## What needs to be done:
Please copy the items from the line with "Task: Open the 防火墙设置 tab" up to and including the last line of the items, substituting "Sign Out" for "Logout" and changing nothing else.

# # #

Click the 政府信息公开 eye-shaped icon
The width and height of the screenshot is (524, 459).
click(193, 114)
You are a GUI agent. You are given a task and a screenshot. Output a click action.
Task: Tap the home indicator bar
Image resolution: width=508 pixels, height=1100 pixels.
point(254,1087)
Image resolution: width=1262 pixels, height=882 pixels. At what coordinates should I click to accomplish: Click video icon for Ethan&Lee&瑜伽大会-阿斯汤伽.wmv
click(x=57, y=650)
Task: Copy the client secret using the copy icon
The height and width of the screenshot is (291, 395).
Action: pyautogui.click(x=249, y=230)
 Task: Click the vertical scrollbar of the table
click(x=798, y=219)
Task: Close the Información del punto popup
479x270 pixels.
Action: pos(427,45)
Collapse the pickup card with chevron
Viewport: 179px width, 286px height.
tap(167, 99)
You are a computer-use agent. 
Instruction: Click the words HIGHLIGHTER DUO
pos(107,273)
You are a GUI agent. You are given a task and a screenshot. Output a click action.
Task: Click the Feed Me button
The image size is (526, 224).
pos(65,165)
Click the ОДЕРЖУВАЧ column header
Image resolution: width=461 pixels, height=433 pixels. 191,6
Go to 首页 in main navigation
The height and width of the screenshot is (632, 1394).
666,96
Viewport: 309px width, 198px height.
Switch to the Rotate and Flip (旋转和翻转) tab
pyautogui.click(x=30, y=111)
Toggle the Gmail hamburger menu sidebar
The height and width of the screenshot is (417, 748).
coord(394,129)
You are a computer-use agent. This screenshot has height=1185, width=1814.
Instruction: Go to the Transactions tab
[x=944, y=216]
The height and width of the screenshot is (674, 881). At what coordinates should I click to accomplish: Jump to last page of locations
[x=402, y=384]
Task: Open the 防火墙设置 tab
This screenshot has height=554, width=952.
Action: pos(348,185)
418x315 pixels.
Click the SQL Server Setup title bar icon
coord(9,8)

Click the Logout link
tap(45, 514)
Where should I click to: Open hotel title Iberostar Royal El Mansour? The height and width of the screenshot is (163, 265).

# # #

## Solution to this task:
Task: Open the 防火墙设置 tab
This screenshot has height=554, width=952.
Action: pos(348,185)
418x315 pixels.
Click the SQL Server Setup title bar icon
coord(9,8)

Click the Sign Out link
tap(45, 514)
Where should I click to: Open hotel title Iberostar Royal El Mansour? The height and width of the screenshot is (163, 265).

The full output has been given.